Coming to greens, you can choose from spinach, mint, cilantro/coriander, parsley, arugula, mustard greens, garlic greens, spring onions and even lightly cooked peas and broccoli. The choices are unlimited!
Now the most pricey thing in the mix is pine nuts, at least in Lahore. Luckily, pine nuts can also be replaced with any of your favourite nuts – I’ve experimented with almonds, cashews and walnuts but found roasted peanuts the cheapest and quite flavourful.
Below is my basic pesto recipe. You can mix n match any of the above mentioned ingredients in different proportions for pesto variations to suit your taste and budget.
The moral of this whole long story is that you can make pesto out of pretty much anything, people! All you need is a leafy green, a nut and cheese of your choice. Add it to whatever you fancy – stir into soups, stuff into chicken breast or slather onto fillet of fish.
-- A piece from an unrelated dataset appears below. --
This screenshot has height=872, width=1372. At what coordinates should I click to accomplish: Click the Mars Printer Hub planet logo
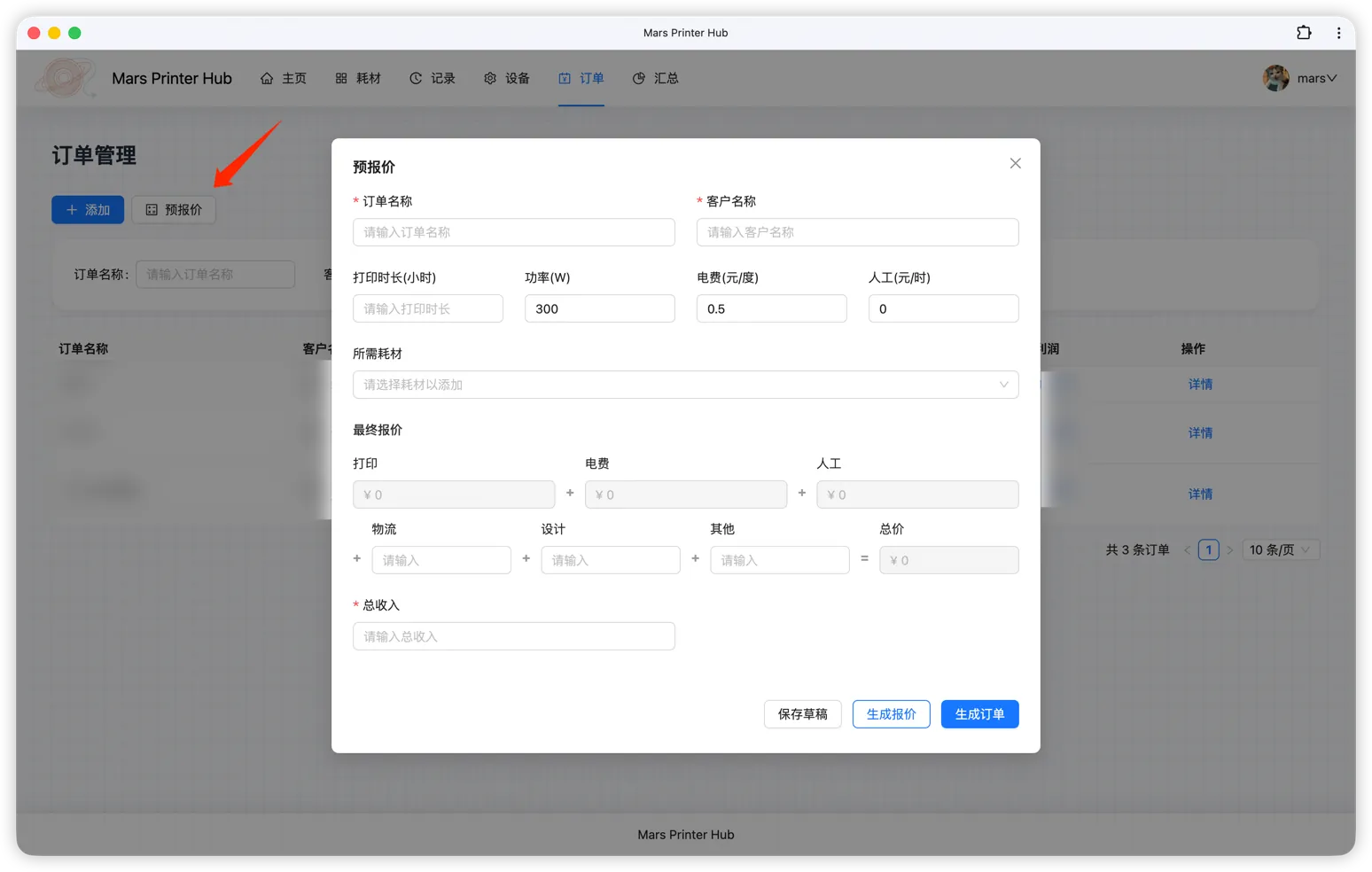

Oh, and I forgot to mention – I have a whole flowerbed full of fresh basil in my garden now. Basil is actually a pretty forgiving plant. I’m not at all a pro when it comes to gardening but I grew my basil plants quite successfully from seeds. All you need is start before the weather gets really warm, a well-drained soil and a few hours of good sunlight. The plants need protection from frost.
3 cups loosely packed fresh Basil leaves
3/4 cup paneer cheese
3/4 cup roasted peanuts
2 cloves garlic
1 tablespoon lemon juice
1/2 teaspoon black pepper
salt to taste
2/3 cup extra virgin olive oil
This Is What You Do:
Wash and pat dry basil leaves.
Add basil leaves, garlic and lemon juice to a food processor. Process until finely minced.
Add cheese and peanuts, process again till the peanuts are mixed with the other ingredients.
Add seasoning of black pepper and salt. If your peanuts are already salted, you might not need to add anymore salt.
Gradually pour the olive oil, through the feed tube while the food processor is running, as we do while making mayonnaise, until the mixture is creamy and combined.